Dès sa parution, l'ouvrage fit autorité ; tous les Juifs le considérèrent d'emblée comme la source de référence la plus haute, et il constitua la base des codes futurs de la Loi Judaïque. On a dit de cette œuvre qu'elle ne pouvait avoir été écrite que par inspiration divine. Maïmonide qui fut l'élève du disciple du RIF, Rabbi Joseph ibn Miggache, appelait Rabbi Alfassi « mon maître », et déclarait que l'œuvre était presque parfaite. Il conseillait à ses élèves d'en entreprendre l'étude approfondie parallèlement à son propre ouvrage, le Yad Ha'hazakah. Quand Rabbi Joseph Caro, plusieurs siècles plus tard, compila le Choul'hane Aroukh, qui devint le code courant de la Loi Judaïque, il se servit de l'Alfès en même temps que des codes de Maïmonide et de Rabbi Achère ben Yé'hiel (le Roch) : ils constituèrent les trois piliers de son œuvre. L'Alfès a été et est toujours étudié par les érudits en Talmud, et il fait partie du programme dans beaucoup de Yéchivoth spécialisées dans les études talmudiques avancées.

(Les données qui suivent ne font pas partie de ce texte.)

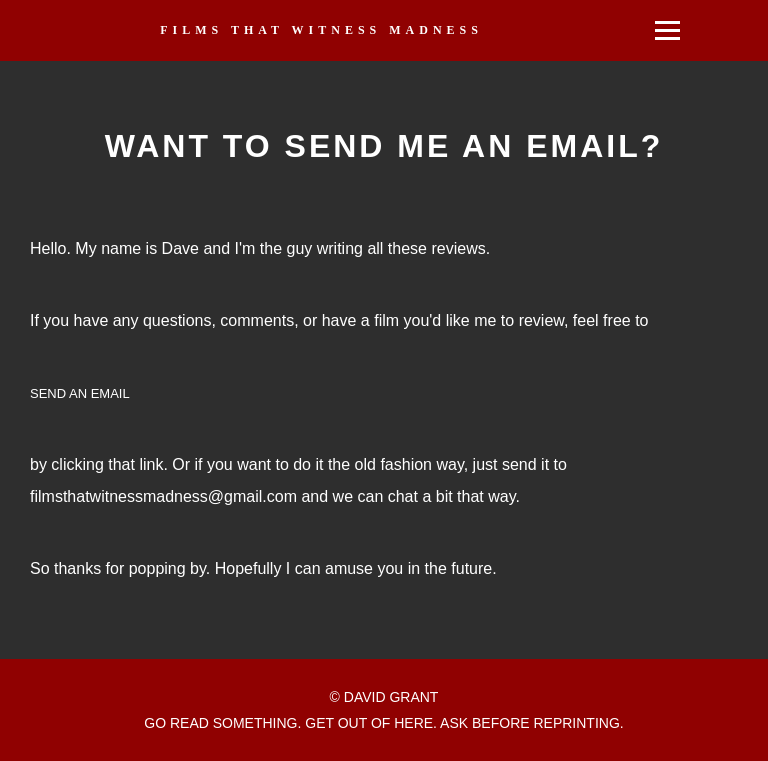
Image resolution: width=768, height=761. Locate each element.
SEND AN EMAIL (80, 393)
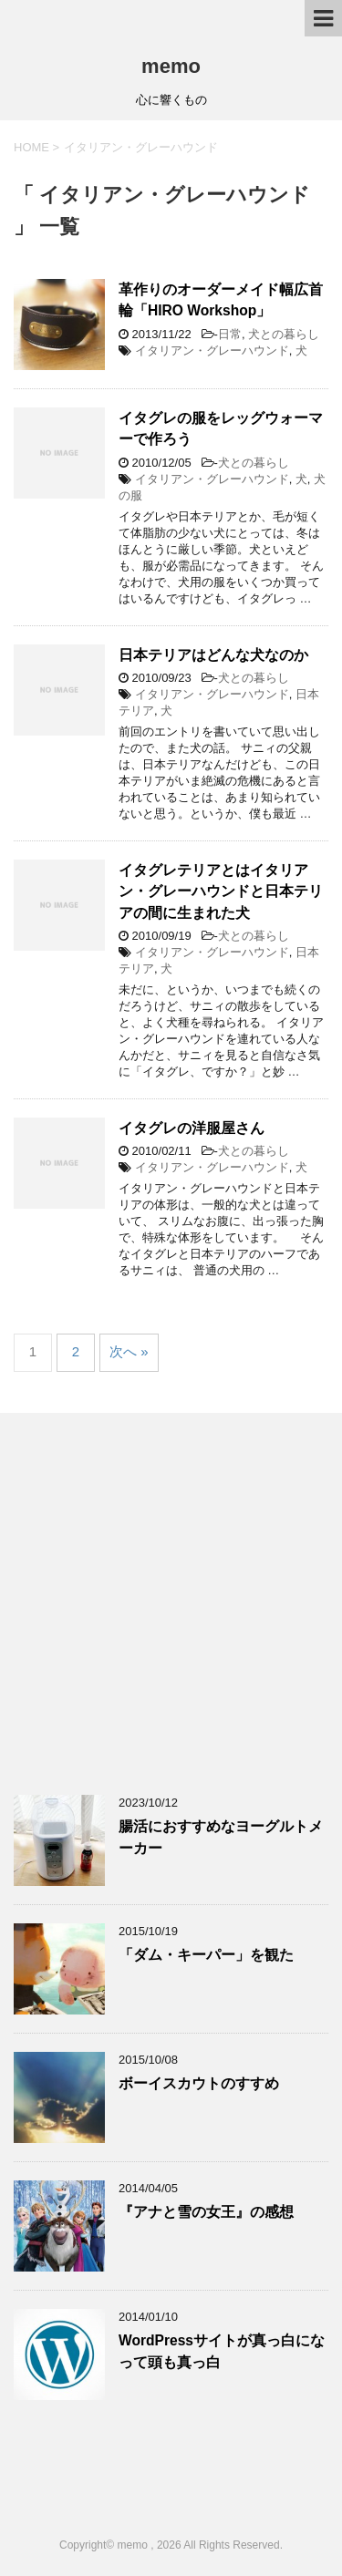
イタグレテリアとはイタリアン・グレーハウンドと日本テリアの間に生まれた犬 (221, 891)
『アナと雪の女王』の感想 (206, 2212)
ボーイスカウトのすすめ (199, 2083)
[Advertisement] (171, 1602)
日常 (230, 334)
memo (171, 66)
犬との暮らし (283, 334)
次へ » (129, 1351)
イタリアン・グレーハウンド (212, 350)
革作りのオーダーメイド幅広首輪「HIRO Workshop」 (221, 300)
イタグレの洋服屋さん (191, 1128)
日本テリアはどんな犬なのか (213, 655)
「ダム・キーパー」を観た (206, 1955)
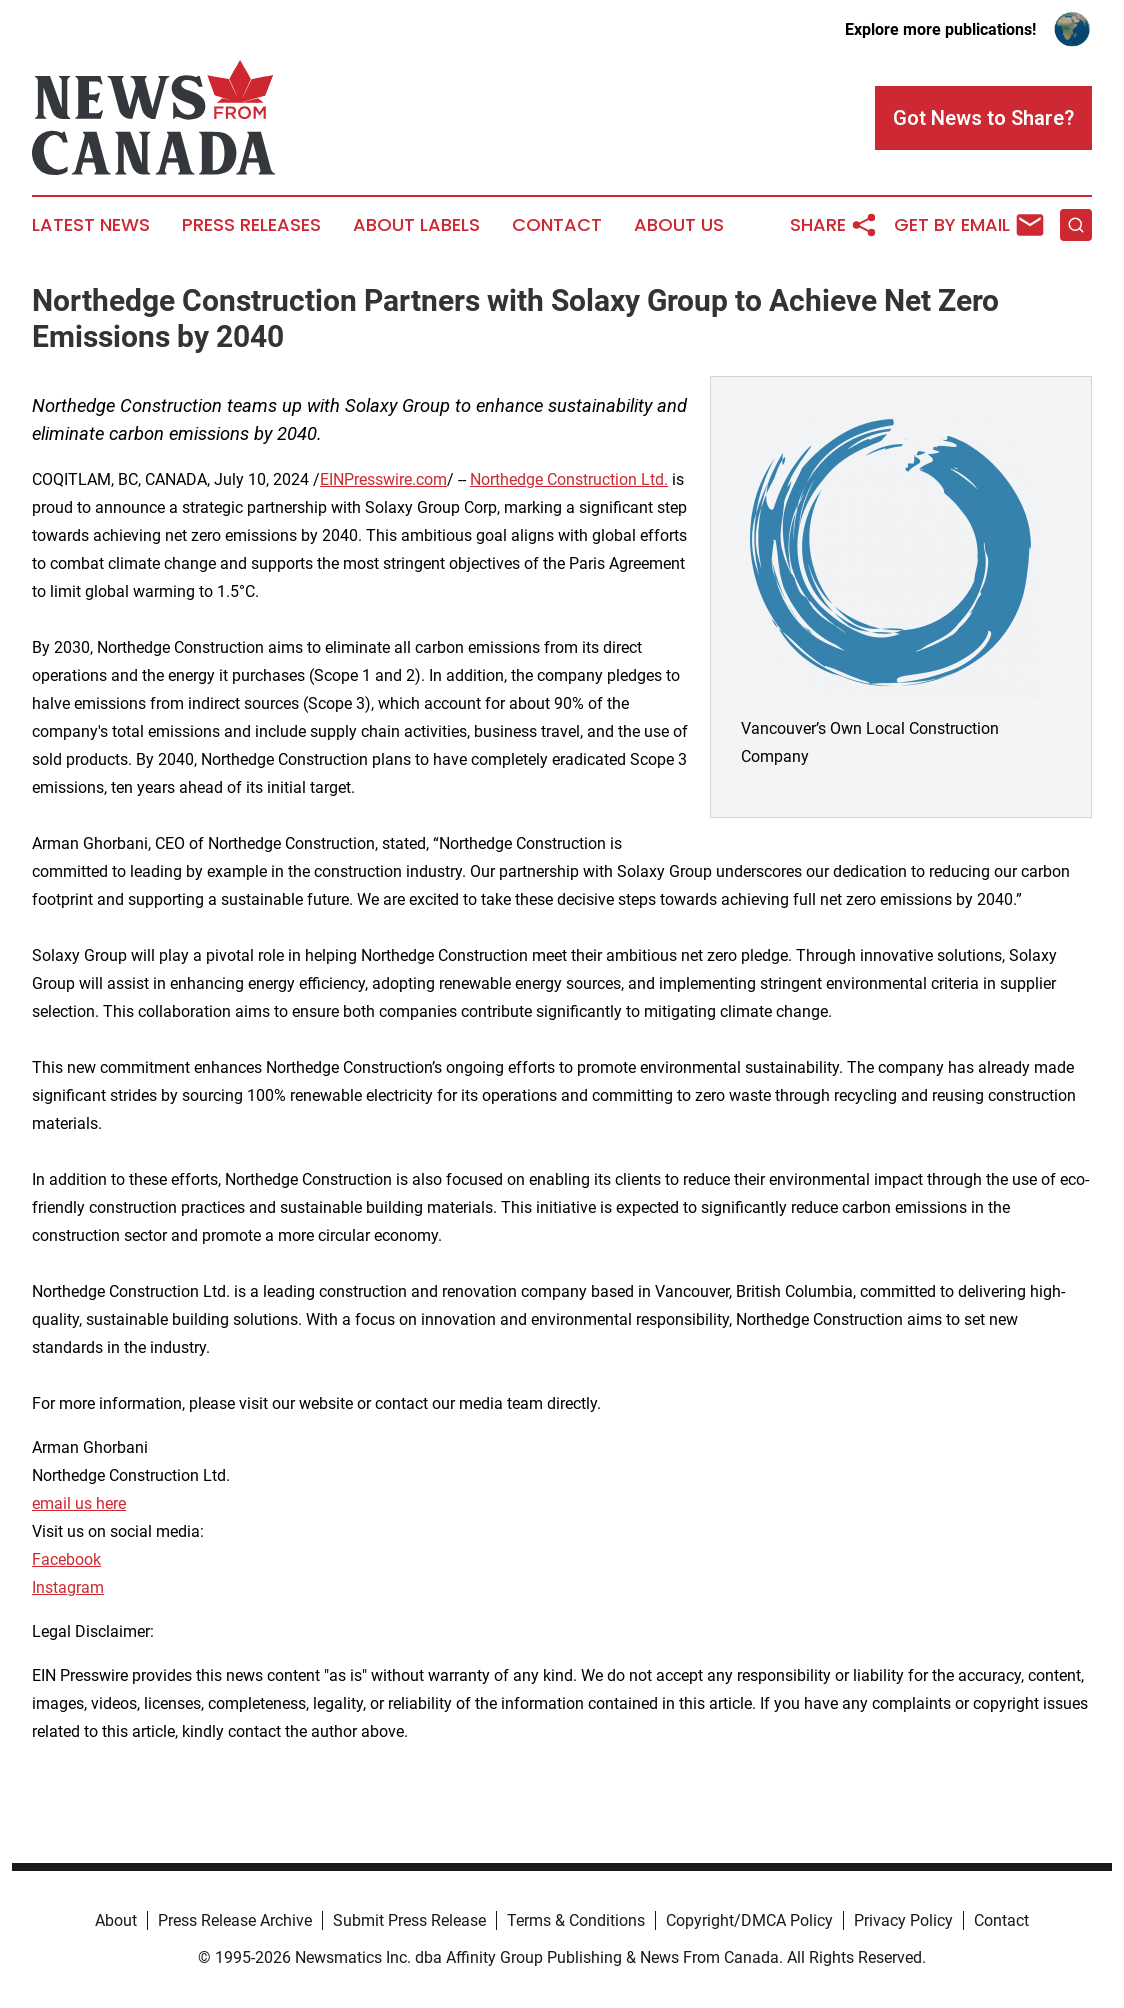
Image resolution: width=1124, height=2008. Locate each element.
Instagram (68, 1587)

De nombreux commentaires ont été écrits sur l'Alfès par quelques-uns des plus grands talmudistes des générations ultérieures. La première édition imprimée parut à Constantinople en 1509. Depuis, l'Alfès a été réimprimé à plusieurs reprises avec des commentaires divers. La meilleure édition parut à Vilna (par les soins du célèbre imprimeur Romm, en 1881), et elle accompagne toutes les éditions du Talmud.
Rabbi Its'hak Alfassi mourut à l'âge de quatre-vingt-dix ans à Lucena, le 10 Iyar (ou Sivan) en l'an 4863 (1103).